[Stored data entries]
..............................

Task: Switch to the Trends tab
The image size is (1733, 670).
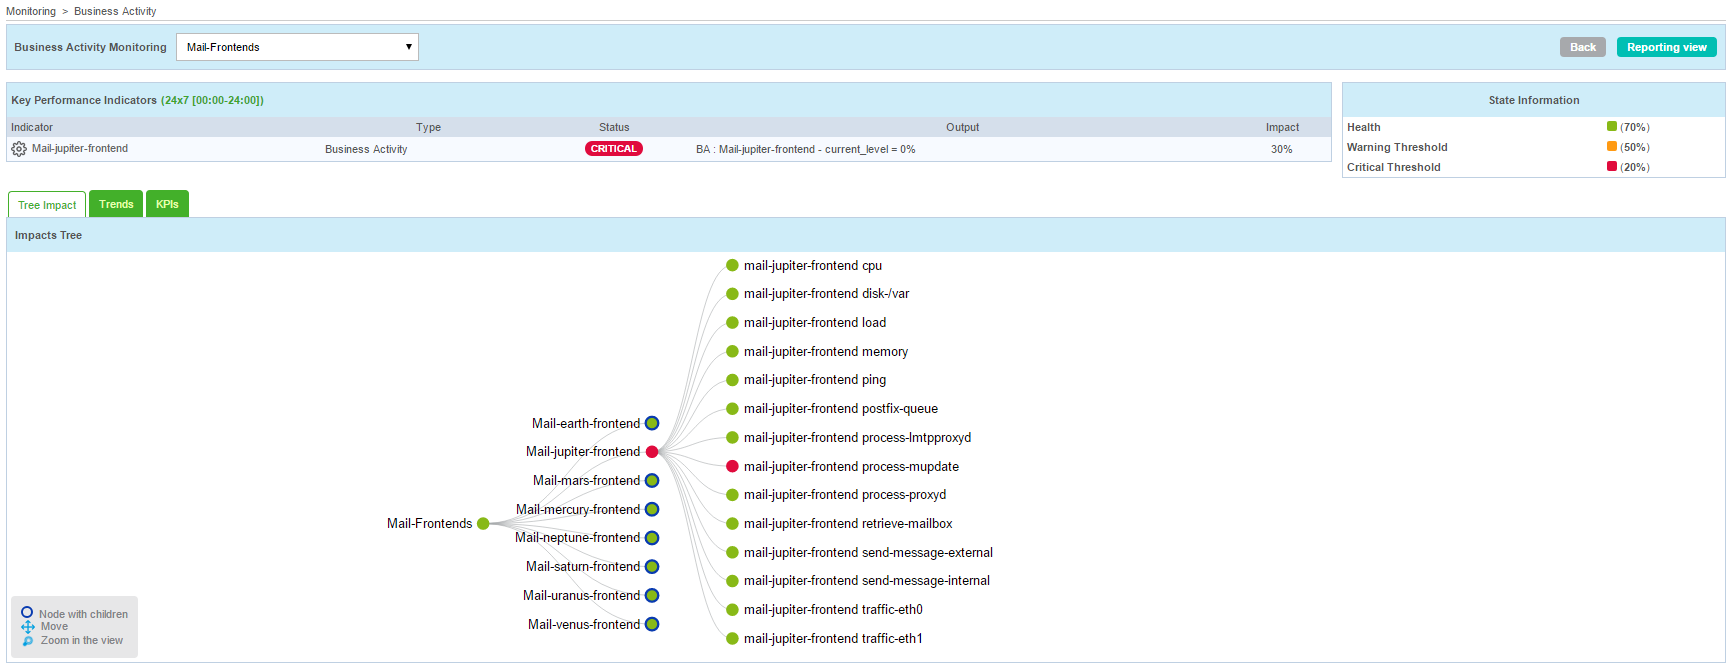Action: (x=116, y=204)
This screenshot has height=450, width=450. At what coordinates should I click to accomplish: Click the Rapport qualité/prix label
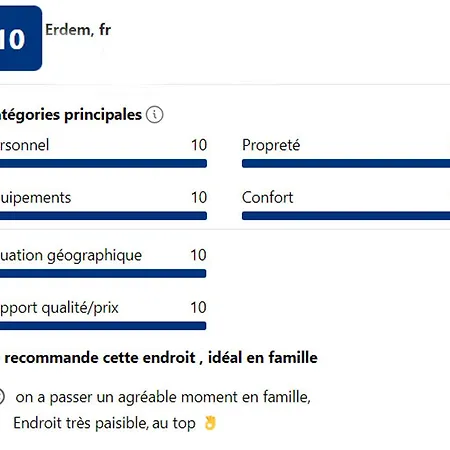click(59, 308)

..............................

Required action →
The entries should be printed again exactly as written, leaving all pictures out.

Response to the exercise →
Task: Switch to the Trends tab
The image size is (1733, 670).
Action: (x=116, y=204)
This screenshot has height=450, width=450. At what coordinates should I click to accomplish: Click the Rapport qualité/prix label
click(59, 308)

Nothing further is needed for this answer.